News reports that Drug overdose deaths are decreasing. Is that proof that the situation is actually getting better? The problem of drug addiction, and overdoses are complex social disparities occurring in America. The news is reporting that less people are being killed by drug overdoses, but I doubt the validity.
For example, the increased utilization of Narcan by police and other first responders in overdose situations may have lead to a reduction in the number of opioid drug users who die when the O.D., but that doesn’t necessarily indicate that the problem of drug addiction in the U.S. is getting better.
The L.A. Times has more on the reported numbers on overdose deaths:
U.S. overdose deaths last year likely fell for the first time in nearly three decades, preliminary statistics suggest.
Nearly 68,000 drug overdose deaths were reported throughout the country last year, according to provisional figures posted Wednesday by the Centers for Disease Control and Prevention. The number may go up as more investigations are completed, but the agency expects the final tally will not exceed 69,000.
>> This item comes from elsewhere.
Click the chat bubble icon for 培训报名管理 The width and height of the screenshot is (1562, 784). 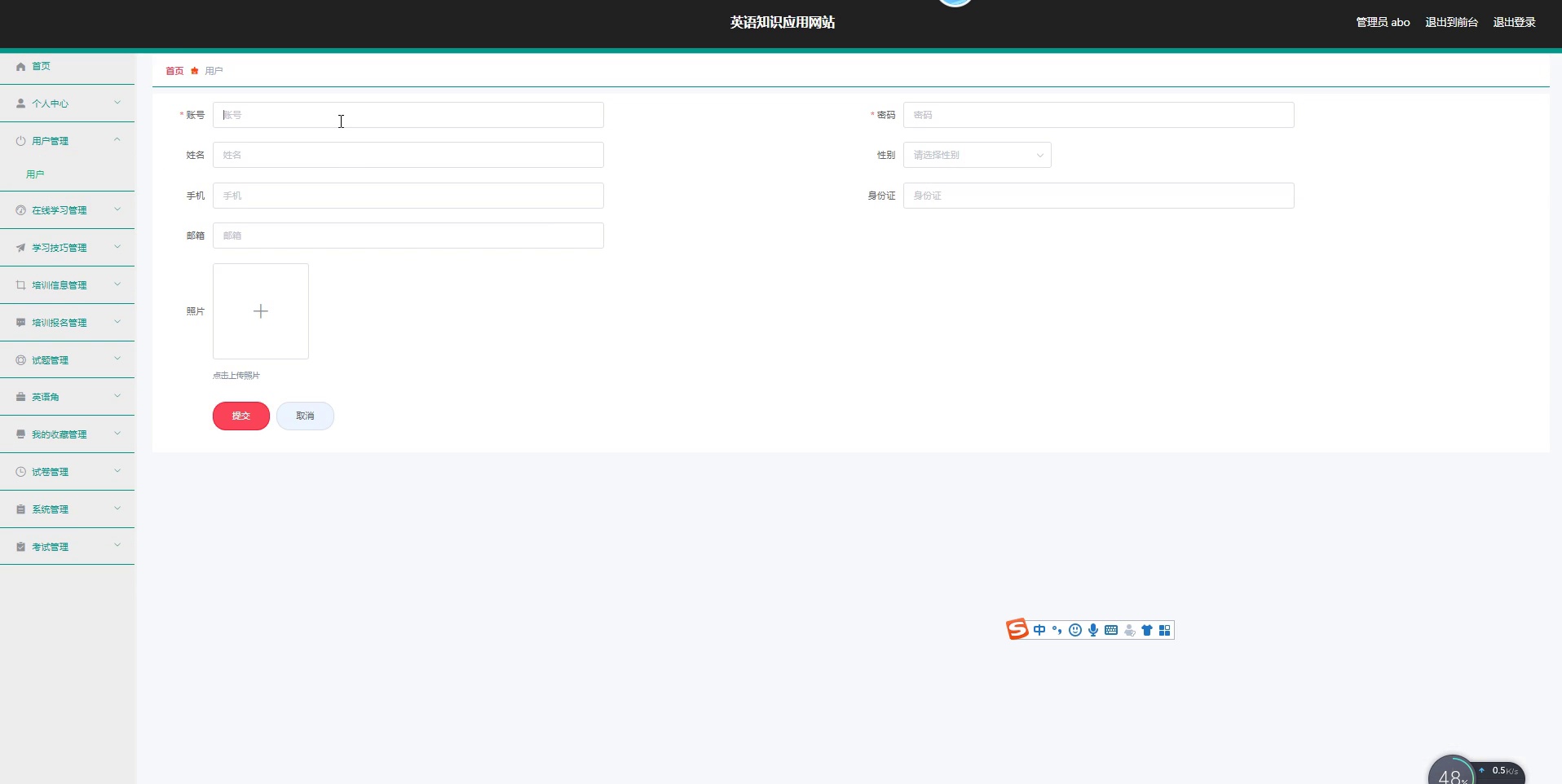[21, 323]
Overdose deaths had been climbing each year since 1990, topping 70,000 in 2017.
Any leveling off — or decline — in overdose deaths is good news, but the overdose death rate is still about seven times higher than it was a generation ago.
“We’re still in a pretty sad situation that we need to address,” said Rebecca Haffajee, a behavioral health researcher at the University of Michigan who studies policies aimed at curbing opioid addiction.